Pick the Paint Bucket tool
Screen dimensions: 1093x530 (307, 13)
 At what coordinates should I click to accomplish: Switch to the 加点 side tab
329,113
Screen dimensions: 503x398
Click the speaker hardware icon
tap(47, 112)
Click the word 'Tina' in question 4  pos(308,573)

...

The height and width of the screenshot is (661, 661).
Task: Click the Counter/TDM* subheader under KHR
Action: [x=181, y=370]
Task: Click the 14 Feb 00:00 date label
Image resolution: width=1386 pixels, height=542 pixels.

...

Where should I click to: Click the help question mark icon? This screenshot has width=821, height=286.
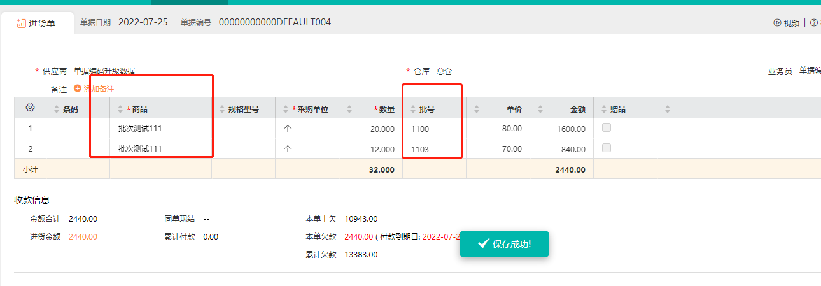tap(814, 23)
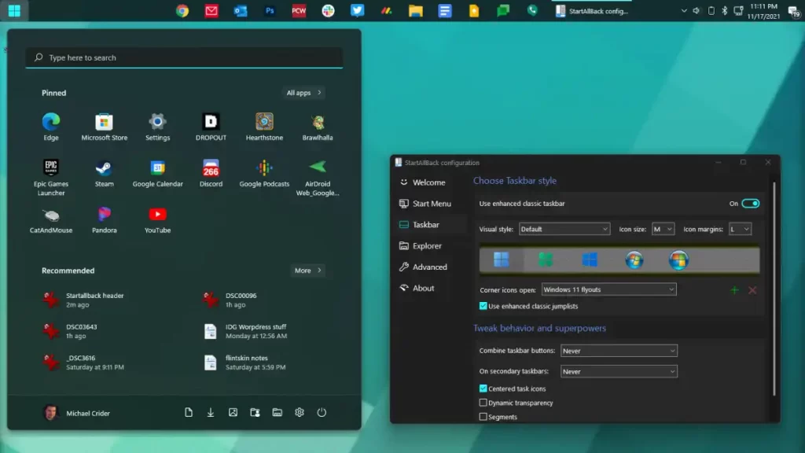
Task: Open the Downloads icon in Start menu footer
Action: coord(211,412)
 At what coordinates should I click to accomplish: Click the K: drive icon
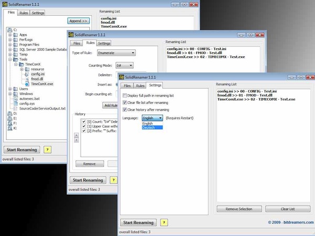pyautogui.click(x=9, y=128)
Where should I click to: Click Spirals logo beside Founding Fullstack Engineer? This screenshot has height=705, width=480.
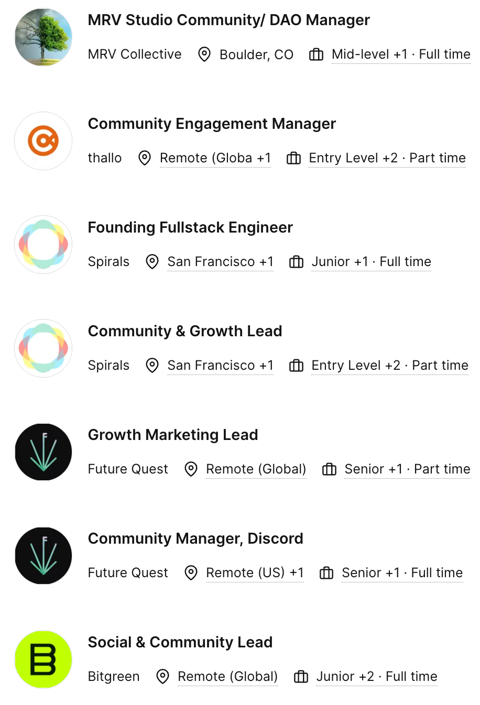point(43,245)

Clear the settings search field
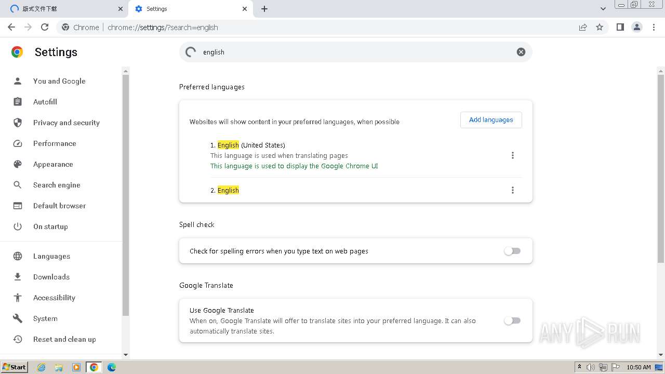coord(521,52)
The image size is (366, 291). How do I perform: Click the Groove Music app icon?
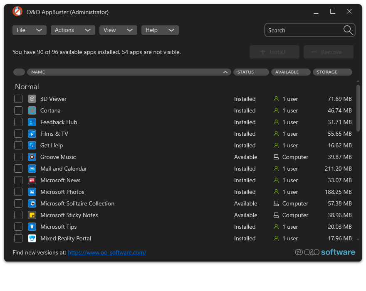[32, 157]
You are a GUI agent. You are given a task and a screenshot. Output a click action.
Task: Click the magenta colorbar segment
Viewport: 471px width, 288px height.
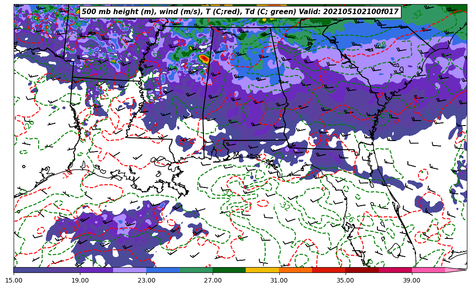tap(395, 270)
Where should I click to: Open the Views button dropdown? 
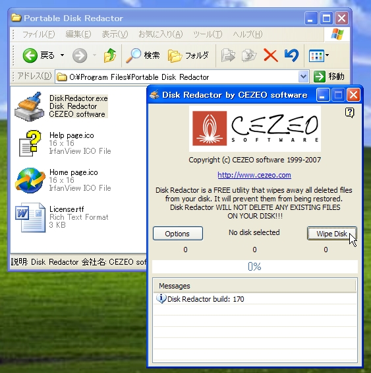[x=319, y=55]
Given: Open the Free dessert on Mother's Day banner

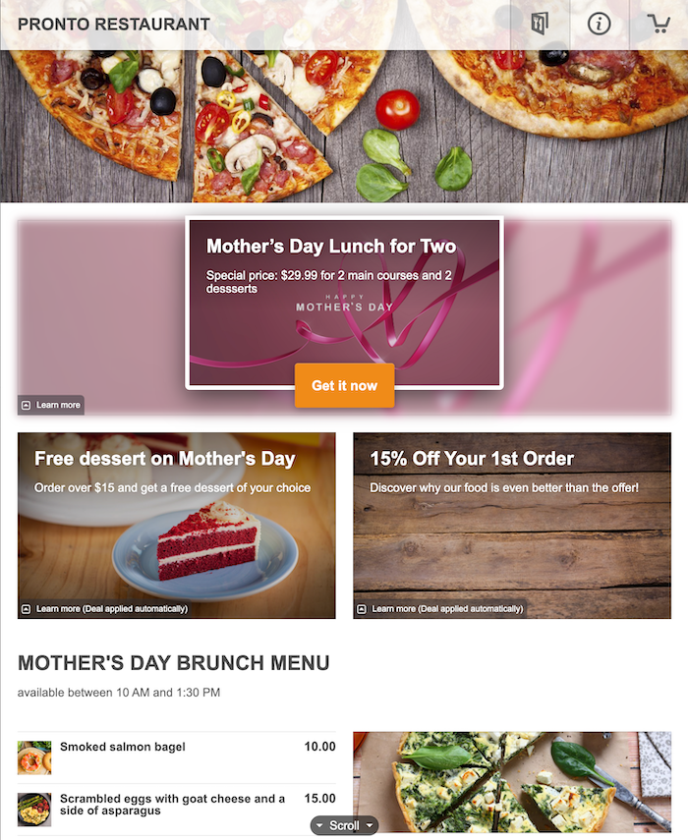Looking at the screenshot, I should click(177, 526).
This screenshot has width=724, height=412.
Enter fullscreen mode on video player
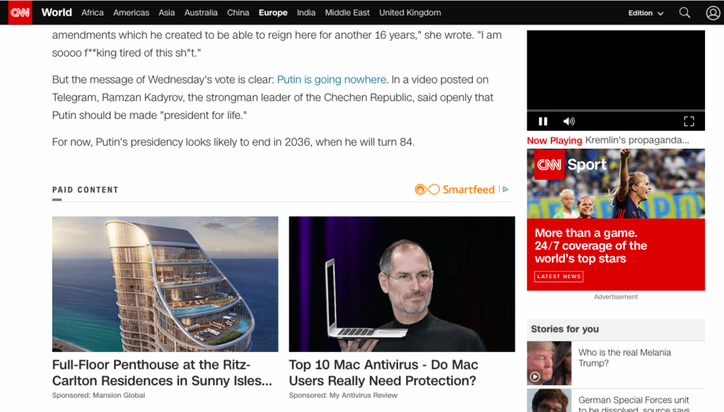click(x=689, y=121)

§ **What you need to do**: Everything above from the line containing "Pick the Paint Bucket tool" down to the line containing "Click the word" is to be transcribed exactly, with both of those lines included and nothing else added.

§ **Task response**:
Pick the Paint Bucket tool
Screen dimensions: 1093x530 (307, 13)
 At what coordinates should I click to accomplish: Switch to the 加点 side tab
329,113
Screen dimensions: 503x398
Click the speaker hardware icon
tap(47, 112)
Click the word 'Tina' in question 4  pos(308,573)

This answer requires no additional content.